Reading twd_base at run-time

Russell King - ARM Linux linux at arm.linux.org.uk
Fri Mar 27 13:53:01 PDT 2015


On Fri, Mar 27, 2015 at 09:33:41PM +0100, Mason wrote:
> Heya,
> 
> On 27/03/2015 17:35, Marc Zyngier wrote:
> 
> > Hi Mason,
> > 
> > On 27/03/15 16:16, Mason wrote:
> >
> >> In arch/arm/kernel/smp_twd.c, twd_local_timer_register() receives a
> >> struct twd_local_timer argument, which specifies
> >>
> >>    1) the physical address of twd_base
> >>    2) the twd interrupt number
> >>
> >> There's a helper to fill out the static struct: DEFINE_TWD_LOCAL_TIMER()
> >>
> >> But it seems to me (please correct me if I'm wrong) that the address
> >> of twd_base can be read at run-time, making it one less parameter to
> >> specify by hand at compile-time (with the risk that a HW engineer
> >> change the address in the next chip with no warning).
> > 
> > The main problem with that is that said HW engineer has ^%$%^%-up
> > PERIPHBASE, and that you can't trust it. I've seen a number of these
> > kicking around.
> 
> I don't understand your remark, perhaps mine was unclear?

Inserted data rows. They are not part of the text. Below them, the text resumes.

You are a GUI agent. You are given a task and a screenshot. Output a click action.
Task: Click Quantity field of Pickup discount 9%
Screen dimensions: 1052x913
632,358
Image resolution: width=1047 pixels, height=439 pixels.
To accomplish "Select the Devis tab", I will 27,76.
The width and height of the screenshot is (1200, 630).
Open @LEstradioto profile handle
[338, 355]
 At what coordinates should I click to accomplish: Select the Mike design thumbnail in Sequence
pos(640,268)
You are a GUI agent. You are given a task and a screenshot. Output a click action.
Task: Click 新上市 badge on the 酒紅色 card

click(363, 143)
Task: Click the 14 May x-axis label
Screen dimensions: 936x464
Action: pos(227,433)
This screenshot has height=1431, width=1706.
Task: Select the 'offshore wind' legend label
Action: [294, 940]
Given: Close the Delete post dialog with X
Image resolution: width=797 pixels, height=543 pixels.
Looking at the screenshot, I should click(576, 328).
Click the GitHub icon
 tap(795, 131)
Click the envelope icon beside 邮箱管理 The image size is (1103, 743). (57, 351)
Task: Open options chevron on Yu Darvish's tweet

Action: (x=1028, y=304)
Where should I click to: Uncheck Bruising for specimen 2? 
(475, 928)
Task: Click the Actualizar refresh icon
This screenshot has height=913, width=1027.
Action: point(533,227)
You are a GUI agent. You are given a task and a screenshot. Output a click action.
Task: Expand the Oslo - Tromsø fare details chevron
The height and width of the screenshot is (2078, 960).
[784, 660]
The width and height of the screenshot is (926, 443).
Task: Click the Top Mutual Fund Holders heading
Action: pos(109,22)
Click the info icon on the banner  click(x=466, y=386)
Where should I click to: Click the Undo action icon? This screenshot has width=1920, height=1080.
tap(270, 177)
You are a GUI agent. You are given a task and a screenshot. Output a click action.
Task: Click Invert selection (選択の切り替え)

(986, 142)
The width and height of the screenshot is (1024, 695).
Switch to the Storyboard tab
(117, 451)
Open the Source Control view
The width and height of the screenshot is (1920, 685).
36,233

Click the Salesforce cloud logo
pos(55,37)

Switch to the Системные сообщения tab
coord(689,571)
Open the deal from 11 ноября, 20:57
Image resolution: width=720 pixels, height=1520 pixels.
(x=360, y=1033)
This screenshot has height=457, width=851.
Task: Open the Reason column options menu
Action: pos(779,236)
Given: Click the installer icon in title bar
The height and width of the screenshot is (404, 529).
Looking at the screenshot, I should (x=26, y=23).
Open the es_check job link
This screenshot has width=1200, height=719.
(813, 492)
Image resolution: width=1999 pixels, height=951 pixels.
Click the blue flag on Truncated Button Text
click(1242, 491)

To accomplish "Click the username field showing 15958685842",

Mark's reply seems clear to me.

> The value of PERIPHBASE is left to the implementer, right?
> So the HW engineer picks addrA for revA, then changes his
> mind for revB, and picks addrB. No screw-up there, right?
> 
> The problem comes when said engineer forgets to notify the
> grunts in software that they're supposed to change
> #define PERIPH_BASE ADDR_A
> to
> #define PERIPH_BASE ADDR_B
> in the header files for revB.
> 
> Looking up PERIPH_BASE at run-time through cp15 solves that
> particular issue. Do you disagree?

That's one scenario.  Here's the scenario Mark is describing - one which
has real-world examples:

Hardware engineer picks address A for rev A and sets CP15 to address A.
Everything works.  Hardware engineer then picks address B for rev B, but
forgets to update CP15.  It breaks.

If it's in DT, it can be fixed.  It should be there anyway as part of
the hardware description.  DT is a description of the hardware.